Hai Deng: the Calligrapher, husband of Xiulan.

 

Inspector Zhiayou Ma: head of the plainclothes police unit called The Peacock team, tasked with preventing trafficking of people, rare animals, and art objects.

 

Xiuping Yu and Wenling Zhan: the other members, with Xiulan, of the Peacock team.

 

Master Wen: Jade dealer, deceased former employer of Xiulan.

 

Dr Ling Zhao: father of Xiulan, professor of computational linguistics at City University.

 

Tan Hui Lu: City Museum Director.

 

 

 

Hong Kong Weather Bureau Forecast, for September 2014; increasing Gale or Storm.

 

烈風或暴風增強

 

 

Xiulan was at work. On the way there MTR screens had said the forecast had been for a level 3 Typhoon.

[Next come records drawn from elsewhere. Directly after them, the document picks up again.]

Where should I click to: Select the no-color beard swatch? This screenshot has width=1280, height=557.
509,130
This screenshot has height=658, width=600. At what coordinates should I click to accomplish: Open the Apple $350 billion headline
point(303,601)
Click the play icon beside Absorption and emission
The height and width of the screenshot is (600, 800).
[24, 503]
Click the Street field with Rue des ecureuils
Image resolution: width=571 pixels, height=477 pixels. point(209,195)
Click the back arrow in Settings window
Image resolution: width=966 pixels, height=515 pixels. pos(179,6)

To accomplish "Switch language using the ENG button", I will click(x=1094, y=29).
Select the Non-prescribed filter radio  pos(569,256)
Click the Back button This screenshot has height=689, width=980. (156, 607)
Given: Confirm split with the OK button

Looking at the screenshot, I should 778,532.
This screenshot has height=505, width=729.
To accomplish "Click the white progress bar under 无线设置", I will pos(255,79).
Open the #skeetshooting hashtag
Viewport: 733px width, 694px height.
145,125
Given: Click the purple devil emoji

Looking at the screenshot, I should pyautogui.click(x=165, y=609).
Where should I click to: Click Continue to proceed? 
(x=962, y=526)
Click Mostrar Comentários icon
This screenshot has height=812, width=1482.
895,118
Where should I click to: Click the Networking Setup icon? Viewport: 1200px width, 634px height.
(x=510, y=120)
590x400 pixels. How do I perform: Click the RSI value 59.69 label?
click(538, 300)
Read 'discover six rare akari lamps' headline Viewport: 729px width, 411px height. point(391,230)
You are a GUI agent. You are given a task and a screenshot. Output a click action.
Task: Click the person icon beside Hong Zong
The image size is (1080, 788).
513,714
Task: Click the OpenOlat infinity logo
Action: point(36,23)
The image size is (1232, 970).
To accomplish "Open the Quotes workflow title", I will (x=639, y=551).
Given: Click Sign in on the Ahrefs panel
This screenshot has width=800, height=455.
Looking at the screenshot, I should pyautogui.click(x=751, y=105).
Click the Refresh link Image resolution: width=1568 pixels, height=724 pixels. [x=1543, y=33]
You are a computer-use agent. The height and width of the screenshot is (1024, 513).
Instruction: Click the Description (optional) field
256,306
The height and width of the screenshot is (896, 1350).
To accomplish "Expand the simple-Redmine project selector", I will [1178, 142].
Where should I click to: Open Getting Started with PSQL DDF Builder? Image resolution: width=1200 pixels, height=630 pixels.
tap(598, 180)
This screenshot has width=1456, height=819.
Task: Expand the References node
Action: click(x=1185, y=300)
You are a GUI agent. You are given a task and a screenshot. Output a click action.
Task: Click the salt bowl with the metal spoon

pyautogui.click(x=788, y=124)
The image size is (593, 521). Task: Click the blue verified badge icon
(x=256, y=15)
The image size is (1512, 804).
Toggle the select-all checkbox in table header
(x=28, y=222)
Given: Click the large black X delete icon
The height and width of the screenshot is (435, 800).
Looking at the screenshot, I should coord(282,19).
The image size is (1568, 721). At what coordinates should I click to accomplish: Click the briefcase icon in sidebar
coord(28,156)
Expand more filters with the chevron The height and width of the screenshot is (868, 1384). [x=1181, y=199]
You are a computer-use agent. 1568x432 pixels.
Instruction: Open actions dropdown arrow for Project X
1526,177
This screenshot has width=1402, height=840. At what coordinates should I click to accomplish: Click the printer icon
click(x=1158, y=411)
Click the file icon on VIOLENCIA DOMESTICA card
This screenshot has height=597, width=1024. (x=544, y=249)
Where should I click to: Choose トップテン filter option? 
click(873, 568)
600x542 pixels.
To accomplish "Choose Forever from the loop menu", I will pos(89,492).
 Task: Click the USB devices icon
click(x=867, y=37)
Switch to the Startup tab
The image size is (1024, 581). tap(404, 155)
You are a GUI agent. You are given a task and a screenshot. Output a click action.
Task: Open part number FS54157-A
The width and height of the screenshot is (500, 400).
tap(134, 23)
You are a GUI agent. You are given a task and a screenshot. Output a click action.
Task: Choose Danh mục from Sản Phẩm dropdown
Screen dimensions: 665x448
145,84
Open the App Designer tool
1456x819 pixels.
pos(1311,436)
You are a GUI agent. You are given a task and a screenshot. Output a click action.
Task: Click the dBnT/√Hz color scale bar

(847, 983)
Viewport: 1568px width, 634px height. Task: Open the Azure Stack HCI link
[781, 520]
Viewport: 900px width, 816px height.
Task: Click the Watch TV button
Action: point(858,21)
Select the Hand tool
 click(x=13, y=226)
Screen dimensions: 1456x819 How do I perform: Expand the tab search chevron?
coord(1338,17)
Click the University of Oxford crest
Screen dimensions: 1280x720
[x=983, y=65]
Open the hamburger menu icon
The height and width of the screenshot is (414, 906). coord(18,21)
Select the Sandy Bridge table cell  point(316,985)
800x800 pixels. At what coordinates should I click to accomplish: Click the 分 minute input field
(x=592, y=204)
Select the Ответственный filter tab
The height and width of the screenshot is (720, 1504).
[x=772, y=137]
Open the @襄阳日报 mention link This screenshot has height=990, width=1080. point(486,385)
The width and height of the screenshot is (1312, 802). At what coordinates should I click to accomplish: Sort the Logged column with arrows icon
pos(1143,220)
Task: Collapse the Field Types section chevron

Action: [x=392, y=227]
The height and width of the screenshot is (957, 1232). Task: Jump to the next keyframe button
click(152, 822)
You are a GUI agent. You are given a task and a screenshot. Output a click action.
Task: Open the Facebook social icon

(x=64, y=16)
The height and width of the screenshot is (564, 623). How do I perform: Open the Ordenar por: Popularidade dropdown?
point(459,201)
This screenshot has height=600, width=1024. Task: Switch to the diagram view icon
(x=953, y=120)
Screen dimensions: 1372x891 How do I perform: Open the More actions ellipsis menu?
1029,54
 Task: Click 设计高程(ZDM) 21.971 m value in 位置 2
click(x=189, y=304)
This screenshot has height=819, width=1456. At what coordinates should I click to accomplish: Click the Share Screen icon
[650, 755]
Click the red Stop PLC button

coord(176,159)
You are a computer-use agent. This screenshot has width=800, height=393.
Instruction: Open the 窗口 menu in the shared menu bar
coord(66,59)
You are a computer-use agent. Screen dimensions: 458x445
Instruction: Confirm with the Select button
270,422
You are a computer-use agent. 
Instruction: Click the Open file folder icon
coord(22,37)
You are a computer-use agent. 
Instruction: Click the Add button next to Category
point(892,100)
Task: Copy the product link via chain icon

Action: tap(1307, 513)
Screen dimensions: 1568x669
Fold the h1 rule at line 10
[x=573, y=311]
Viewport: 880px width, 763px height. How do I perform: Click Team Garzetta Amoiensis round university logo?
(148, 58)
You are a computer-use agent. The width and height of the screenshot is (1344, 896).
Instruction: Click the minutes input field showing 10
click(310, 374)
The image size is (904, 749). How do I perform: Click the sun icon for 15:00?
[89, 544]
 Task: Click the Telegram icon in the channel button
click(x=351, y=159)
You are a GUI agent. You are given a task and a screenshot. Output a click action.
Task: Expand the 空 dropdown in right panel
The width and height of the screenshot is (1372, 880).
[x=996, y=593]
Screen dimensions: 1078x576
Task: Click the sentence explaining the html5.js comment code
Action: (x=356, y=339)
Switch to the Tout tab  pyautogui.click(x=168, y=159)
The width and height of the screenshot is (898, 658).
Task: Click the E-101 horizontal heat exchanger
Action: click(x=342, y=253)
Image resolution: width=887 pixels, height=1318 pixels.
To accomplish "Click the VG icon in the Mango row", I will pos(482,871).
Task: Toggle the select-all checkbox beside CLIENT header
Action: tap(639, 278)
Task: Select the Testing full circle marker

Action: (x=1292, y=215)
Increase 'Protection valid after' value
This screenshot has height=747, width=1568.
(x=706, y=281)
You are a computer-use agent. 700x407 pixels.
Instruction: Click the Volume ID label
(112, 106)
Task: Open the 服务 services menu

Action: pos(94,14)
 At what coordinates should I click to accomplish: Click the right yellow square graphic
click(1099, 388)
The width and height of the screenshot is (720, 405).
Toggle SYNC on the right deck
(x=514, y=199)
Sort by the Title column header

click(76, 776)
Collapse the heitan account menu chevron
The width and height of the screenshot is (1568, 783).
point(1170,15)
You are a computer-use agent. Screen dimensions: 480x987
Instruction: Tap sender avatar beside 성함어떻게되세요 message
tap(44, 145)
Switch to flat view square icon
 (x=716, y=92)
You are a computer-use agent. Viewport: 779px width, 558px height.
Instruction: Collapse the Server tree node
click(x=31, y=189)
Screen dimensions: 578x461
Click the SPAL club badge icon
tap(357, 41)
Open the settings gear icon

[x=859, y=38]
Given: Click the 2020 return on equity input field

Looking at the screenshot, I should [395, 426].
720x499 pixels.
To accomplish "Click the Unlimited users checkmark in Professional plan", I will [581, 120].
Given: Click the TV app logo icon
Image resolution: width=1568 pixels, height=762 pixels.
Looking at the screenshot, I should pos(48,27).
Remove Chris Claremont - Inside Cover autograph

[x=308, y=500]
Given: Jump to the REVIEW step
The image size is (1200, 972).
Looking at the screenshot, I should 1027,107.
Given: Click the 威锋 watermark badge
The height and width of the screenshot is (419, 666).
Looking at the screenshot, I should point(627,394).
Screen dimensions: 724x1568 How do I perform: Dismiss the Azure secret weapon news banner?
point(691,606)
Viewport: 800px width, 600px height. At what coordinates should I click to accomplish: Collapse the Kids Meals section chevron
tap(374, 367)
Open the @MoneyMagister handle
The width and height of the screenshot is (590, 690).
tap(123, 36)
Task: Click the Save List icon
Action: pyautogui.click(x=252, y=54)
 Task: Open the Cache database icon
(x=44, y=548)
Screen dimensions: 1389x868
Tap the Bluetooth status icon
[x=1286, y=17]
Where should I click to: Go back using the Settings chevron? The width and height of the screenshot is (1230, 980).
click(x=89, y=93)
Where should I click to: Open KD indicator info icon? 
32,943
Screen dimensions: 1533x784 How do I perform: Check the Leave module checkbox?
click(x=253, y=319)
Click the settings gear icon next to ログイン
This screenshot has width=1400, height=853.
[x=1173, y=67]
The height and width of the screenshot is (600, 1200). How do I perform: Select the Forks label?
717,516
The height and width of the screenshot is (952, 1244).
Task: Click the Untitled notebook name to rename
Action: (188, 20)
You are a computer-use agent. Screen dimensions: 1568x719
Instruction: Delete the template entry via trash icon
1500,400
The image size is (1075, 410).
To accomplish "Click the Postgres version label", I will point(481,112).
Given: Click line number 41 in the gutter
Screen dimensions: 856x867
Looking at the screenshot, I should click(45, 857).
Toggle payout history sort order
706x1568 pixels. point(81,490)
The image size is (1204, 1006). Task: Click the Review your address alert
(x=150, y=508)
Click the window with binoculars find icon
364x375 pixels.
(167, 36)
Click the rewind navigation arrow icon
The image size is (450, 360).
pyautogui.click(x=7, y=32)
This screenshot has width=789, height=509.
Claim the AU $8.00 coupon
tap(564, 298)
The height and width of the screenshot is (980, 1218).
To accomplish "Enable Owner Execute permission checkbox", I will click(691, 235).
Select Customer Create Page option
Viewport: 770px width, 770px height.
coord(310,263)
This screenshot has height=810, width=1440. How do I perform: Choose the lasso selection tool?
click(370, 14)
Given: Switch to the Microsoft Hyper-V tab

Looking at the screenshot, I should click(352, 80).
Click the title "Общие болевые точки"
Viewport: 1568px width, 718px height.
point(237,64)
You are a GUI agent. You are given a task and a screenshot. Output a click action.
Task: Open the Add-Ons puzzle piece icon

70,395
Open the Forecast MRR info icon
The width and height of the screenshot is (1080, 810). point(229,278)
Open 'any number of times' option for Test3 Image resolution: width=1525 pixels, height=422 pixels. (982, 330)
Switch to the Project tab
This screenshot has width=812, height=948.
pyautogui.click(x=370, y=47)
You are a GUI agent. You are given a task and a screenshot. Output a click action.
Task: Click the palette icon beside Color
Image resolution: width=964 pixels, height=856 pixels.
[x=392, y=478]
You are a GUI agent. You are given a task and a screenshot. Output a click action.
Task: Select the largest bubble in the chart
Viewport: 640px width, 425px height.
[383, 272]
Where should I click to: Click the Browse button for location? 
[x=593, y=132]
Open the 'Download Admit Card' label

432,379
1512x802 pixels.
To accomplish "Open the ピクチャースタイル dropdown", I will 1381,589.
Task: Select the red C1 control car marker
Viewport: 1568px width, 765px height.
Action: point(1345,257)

At level 3 most things in Hong Kong carry on. There is wind, there is rain but people are at work, the trains still run and most flights go.

 

But the storm had shifted. Now things were changing - the weather bureau were indicating that the tropical storm Feng was moving through the South China Sea tracking towards HK and it could go to a level 8.

 

For a few days now the temperatures had been high in the city.

“Heat is feeding the storm, energy is building,” said Darren Chan of the weather bureau, “we can expect that energy to be released somewhere.”

 

 

Inspector Ma brought his staff together. He turned to the Peacock team

“The checks on the exhibition today went well.”

 

Mainland China had loaned three priceless objects to the Hong Kong City Museum for an exhibition due to open tomorrow.

The cloak of the Last Chinese Emperor, a turtle shell with the first reputed marks of Chinese characters on it, and the complete works of Daoism bound in one hand written scroll in beautiful calligraphy.

 

“The museum reassures me now that all its systems are switched on.